In the interests of keeping this post accessible, I did not mention complex numbers. However, it might be worth noting that we can extend the definition of sine even further. If we consider the Taylor series of sine, $$ \sin \theta = \theta - \frac{\theta ^ 3}{3!} + \frac{\theta ^ 5}{5!} - \frac{\theta ^ 7}{7!} + \cdots $$ then the RHS is meaningful even when $\theta \in \mathbb{C}$. So rather than treating the Taylor series of sine as a result that you can derive, you can instead use it as the definition of sine. You most certainly cannot go $i$ radians counterclockwise around a unit circle. However, you can plug $i$ into the formula $$ \theta - \frac{\theta ^ 3}{3!} + \frac{\theta ^ 5}{5!} - \frac{\theta ^ 7}{7!} + \cdots \, . $$ Therefore, we may define $\sin z$ as $$ z - \frac{z^3}{3!} + \frac{z^5}{5!} - \frac{z^7}{7!} + \cdots $$ for all $z \in \mathbb{C}$. So once again, sine becomes more abstract, but more powerful.
Solution 2:
Although the word ‘trigonometry’ originally meant ‹triangle measurement›, trigonometry is really about much more than just triangles.
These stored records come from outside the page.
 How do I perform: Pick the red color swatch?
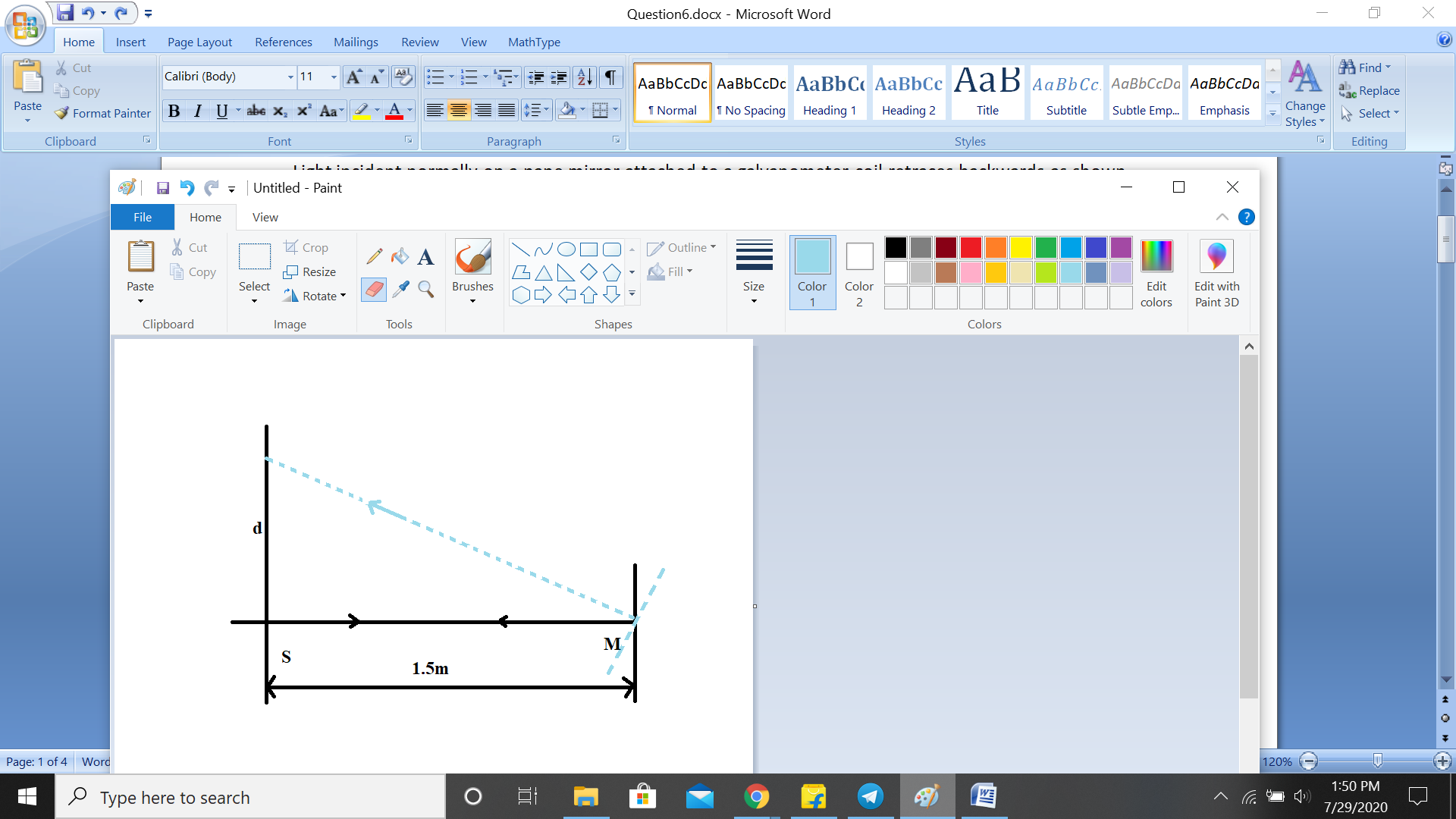[971, 247]
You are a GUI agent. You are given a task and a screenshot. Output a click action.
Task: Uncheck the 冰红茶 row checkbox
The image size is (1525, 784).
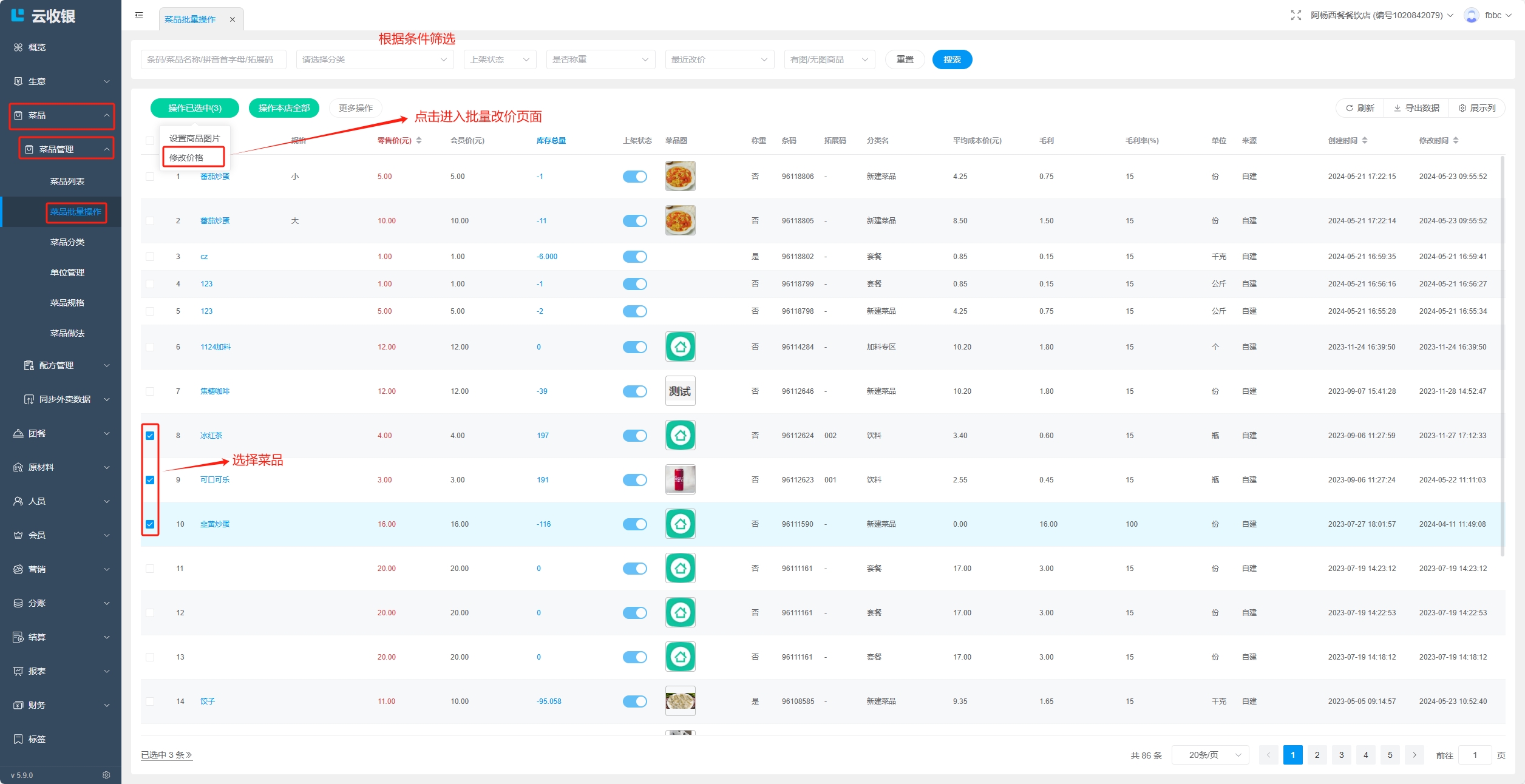pyautogui.click(x=150, y=436)
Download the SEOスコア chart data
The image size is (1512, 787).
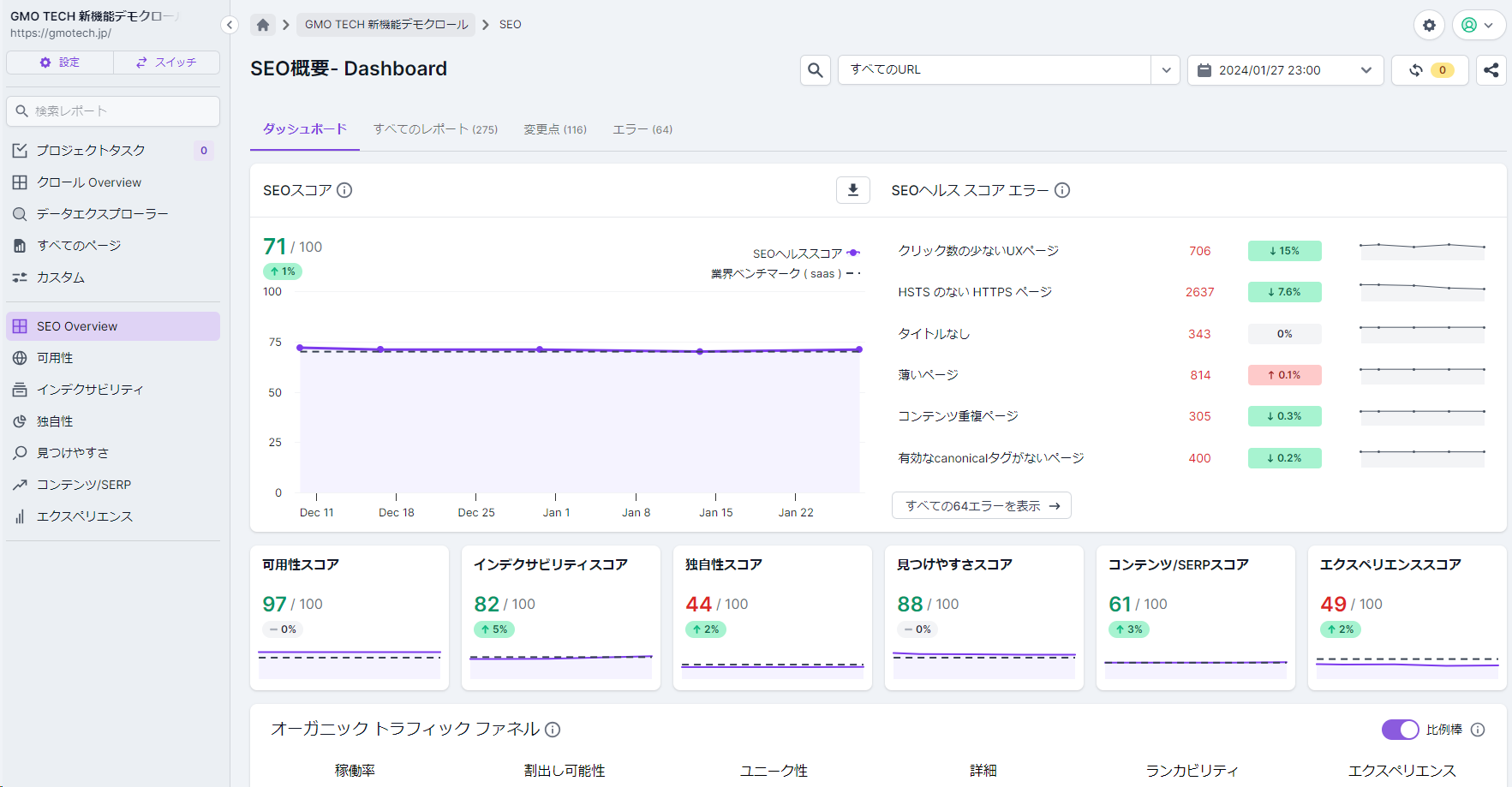(x=852, y=190)

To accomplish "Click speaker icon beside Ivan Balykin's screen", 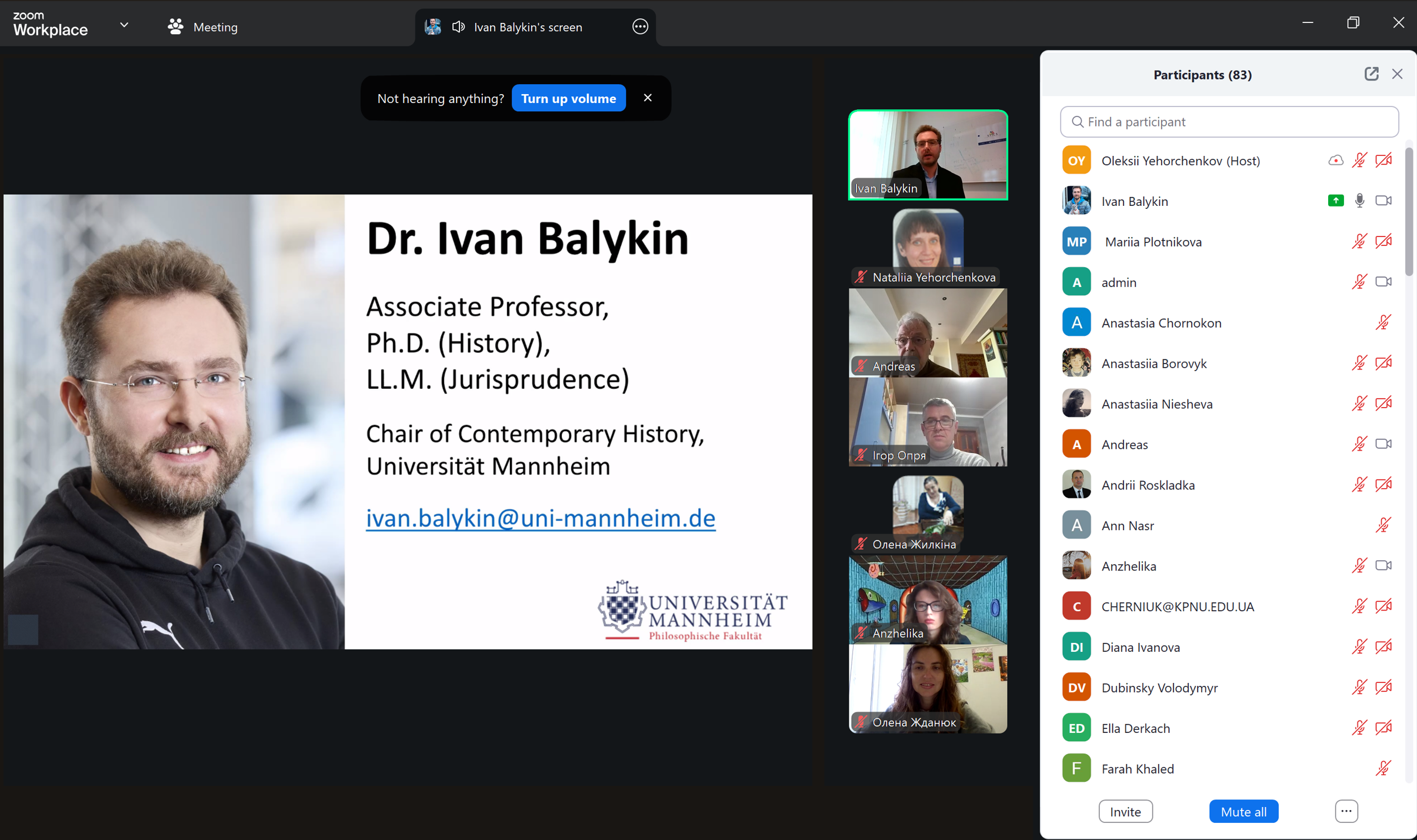I will (458, 26).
The formula $ \operatorname { sine } = \operatorname { opposite } ÷ \operatorname { hypotenuse } $ is correct when talking about angles in a right triangle, but that is only a small part of the ways in which angles appear in geometry, and geometry itself is only part of what the sine is good for. So it's a place to start, but there is much more to the sine than that.
The two comments that have appeared under your question so far (by Deepak and runway44) will introduce you to the uses of sines in geometry beyond right triangles. The one other answer so far (by Christian Blatter) hints at a non-geometric application: cyclic processes through time. (ETA: And now there is another answer, by Joe, that talks about both.) These are all things that you will want to learn about to understand trigonometry. But the simple answer to your question is just that your formula only applies to the special case of right triangles.
Solution 3:
The definition of function $\sin(\alpha)$ that you mentioned is correct, but is applicable only for $90 > \alpha > 0$
Much better definition of this function would be: $ \sin(\alpha) := y $ coordinate of a unit vector with origin in $(0, 0)$, such that angle between the vector and $x$ axis is $\alpha$. It gives the same result as the first definition if $90 > \alpha > 0$, but works for any $\alpha$.
Solution 4:
Sinus is a function defined on all of ${\mathbb R}$, even on all of ${\mathbb C}$. The graph of $$t\mapsto \sin t\qquad(-\infty<t<\infty)\tag{1}$$ is the infinite wavy periodic curve you have seen many times. It so happens that in right triangles with legs $a$, $b$, and hypothenuse $c$, one has $${a\over c}=\sin\alpha\ ,$$ when the angle $\alpha$ (opposite the leg $a$) is measured in "radians".
Note that the "time process" $(1)$ can be viewed at a thousand places in nature; whereas right triangles are a tiny matter in mathematics. It is a wonder that there is one large concept of sine that describes all of this. To get hold of this concept you have to follow the course Calculus 101, or something similar.